Trade, the Fed, and oil concerns combined to pull equity markets slightly into negative territory for the week after three consecutive up weeks while bond yields moved lower across the curve. U.S.-China trade negotiation saga continued last week against a backdrop of an FOMC meeting and drone attacks on Saudi oil production facilities which sent oil market soaring nearly 15% on Monday, the largest increase since 2009. Ultimately, nearly half of the surge in oil prices was given back as the damage was assessed over the week.

Market Anecdotes

  • The FOMC meeting met market policy expectations for a 25bps cut but a non-unanimous vote (2 no change, 1 50bps cut) and the presser checked forward market rate expectations.
  • A spike in the overnight funding rate (repo market) resulted in the NY Fed stepping in as a liquidity provider four of five days last week.
  • U.S. – Sino trade delegations met in DC last week with mixed takeaways as the Chinese delegation end their trip early and POTUS took back last week’s suggestion of a potential ‘interim’ deal.
  • Saudi’s loss of oil production capabilities in last week’s drone attack was larger than Kuwait’s hit in 1990. A Saudi report mid-week indicated 50% of damaged production had been restored with the remainder estimated to be back online by month end.
  • The OECD cut their global GDP growth projection down from 3.2% to 2.9% citing trade and political concerns impact on growth.
  • Arbor Research cited a clear upturn in the Global Economic Strength Index alongside downward trending sentiment data as a compelling case for a constructive outlook.
  • The UAW initiated a strike at GM, their first labor dispute since 2007.
  • Absolute Strategy Research points out that the $500b gross inflows to PE over the past year are close to public equity inflows.  Additionally, for most of the prior decade apart from 2018, PE returns have been broadly comparable to public equity returns.

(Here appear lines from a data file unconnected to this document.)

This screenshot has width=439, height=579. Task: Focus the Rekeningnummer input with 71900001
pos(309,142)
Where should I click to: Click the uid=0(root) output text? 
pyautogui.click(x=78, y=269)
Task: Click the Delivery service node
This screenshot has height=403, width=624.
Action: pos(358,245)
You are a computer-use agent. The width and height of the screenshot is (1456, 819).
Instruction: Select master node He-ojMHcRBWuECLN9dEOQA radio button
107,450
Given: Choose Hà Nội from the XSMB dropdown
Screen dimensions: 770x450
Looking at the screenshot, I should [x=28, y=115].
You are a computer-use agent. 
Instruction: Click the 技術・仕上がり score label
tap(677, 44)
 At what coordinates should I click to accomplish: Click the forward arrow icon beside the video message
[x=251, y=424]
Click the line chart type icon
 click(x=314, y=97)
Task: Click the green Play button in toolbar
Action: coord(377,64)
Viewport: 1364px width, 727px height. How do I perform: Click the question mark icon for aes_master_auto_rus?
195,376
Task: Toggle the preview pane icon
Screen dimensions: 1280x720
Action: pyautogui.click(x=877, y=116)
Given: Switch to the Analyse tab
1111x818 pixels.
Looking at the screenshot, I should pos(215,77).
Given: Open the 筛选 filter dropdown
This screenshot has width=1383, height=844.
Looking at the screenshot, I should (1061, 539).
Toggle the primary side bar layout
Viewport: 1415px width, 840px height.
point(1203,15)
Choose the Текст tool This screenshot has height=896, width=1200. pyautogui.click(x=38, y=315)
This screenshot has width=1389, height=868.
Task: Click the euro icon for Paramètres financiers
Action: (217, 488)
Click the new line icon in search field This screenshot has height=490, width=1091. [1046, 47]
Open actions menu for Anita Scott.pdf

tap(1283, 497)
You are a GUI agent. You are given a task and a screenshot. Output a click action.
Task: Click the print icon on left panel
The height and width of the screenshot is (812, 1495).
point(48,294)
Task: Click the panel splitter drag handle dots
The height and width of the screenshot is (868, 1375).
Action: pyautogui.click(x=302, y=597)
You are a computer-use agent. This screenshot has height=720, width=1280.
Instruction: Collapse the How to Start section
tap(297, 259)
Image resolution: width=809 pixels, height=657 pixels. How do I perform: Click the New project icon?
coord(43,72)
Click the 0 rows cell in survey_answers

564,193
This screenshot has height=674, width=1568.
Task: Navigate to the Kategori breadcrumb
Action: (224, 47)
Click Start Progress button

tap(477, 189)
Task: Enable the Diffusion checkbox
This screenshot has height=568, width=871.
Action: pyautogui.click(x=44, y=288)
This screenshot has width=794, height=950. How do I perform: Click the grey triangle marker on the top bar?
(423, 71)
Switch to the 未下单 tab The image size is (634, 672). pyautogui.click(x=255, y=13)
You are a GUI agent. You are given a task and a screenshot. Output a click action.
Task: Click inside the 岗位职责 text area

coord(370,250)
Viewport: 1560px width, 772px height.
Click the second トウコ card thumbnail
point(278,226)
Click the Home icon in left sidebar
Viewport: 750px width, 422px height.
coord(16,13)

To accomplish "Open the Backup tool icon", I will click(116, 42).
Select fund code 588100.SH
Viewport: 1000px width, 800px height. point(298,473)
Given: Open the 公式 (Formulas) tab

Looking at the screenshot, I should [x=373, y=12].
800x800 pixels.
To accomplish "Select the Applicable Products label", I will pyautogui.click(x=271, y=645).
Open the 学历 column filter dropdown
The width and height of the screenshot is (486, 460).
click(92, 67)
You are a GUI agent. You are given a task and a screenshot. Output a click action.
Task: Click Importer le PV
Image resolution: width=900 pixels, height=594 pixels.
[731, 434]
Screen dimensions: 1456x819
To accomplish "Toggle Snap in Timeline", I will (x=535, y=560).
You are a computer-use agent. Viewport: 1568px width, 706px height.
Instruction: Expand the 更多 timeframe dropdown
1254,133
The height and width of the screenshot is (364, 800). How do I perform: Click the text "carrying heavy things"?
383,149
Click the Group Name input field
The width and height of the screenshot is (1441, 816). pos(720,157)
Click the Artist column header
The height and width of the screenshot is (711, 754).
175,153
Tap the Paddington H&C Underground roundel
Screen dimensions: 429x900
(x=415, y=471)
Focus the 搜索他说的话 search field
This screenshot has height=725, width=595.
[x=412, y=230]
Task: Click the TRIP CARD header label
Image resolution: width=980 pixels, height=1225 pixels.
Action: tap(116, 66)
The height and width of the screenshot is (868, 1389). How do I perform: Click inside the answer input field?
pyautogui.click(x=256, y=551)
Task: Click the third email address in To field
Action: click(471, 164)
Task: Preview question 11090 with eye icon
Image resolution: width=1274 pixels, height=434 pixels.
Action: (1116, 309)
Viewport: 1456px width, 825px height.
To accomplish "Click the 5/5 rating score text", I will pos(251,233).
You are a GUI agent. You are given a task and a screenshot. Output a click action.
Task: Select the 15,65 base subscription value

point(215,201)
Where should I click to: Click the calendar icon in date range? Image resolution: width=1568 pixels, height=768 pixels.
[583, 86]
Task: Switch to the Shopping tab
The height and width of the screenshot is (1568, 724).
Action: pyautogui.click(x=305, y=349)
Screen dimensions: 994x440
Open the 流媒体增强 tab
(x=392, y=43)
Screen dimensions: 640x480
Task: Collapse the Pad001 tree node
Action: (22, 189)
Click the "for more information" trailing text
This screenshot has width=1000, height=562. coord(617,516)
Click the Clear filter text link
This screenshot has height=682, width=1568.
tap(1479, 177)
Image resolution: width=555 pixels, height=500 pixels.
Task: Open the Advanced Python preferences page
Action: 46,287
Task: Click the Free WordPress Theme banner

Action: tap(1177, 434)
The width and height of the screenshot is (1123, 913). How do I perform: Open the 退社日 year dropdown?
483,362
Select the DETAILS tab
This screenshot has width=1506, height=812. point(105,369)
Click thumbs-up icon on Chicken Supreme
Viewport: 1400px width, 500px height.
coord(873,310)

Economic Release Highlights

  • August industrial production handily beat expectations (0.6% v 0.2%) in the strongest showing of the year, a most welcomed sign for the Fed.  Manufacturing, mining, and utilities all posted gains.
  • August housing starts and permits both beat expectations, now both sitting slightly above the expansion peak early last year.
  • August existing home sales crushed estimates (+2.6% YoY) and posted the highest reading since March of 2018 with prices rising 4.7%.
  • The Conference Board updates to LEI/CEI has the ratio continuing to move sideways with no noticeable deterioration.